──────── Task inputs

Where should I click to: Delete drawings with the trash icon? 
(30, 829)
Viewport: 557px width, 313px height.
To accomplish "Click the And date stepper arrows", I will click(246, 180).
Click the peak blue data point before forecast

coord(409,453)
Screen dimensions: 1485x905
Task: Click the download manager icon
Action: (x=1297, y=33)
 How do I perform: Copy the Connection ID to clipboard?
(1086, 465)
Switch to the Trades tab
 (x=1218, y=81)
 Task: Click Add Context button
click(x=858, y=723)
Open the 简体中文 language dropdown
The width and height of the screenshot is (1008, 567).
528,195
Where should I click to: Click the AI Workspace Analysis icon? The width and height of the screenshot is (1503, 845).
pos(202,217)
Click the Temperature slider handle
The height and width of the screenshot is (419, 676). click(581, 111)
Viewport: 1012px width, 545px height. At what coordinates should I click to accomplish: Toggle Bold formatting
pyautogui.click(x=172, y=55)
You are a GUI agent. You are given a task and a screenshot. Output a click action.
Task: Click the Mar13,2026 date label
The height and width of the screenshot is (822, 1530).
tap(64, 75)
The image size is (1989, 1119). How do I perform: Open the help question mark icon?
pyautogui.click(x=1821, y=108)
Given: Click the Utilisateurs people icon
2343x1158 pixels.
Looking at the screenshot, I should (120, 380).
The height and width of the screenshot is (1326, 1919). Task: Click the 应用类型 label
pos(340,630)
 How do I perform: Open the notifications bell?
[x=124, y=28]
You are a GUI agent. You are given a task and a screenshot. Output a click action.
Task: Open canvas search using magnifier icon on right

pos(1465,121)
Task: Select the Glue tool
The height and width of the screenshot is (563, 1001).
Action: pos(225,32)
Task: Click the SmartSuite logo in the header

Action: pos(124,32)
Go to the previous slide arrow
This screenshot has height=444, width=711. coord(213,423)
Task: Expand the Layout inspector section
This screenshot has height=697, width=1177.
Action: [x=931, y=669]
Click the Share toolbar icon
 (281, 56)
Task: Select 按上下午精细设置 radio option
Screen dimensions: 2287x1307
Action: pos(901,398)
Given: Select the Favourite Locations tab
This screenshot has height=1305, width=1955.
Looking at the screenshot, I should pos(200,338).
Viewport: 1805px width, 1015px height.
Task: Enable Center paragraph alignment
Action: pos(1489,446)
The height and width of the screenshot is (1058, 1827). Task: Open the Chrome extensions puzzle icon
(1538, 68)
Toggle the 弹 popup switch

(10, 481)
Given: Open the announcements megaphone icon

────────────────

## [Your objective]
Look over the records above, and wherever a line contains the string "Select", copy that line.

## [Solution for this task]
Task: Select the Glue tool
Task: Select 按上下午精细设置 radio option
Given: Select the Favourite Locations tab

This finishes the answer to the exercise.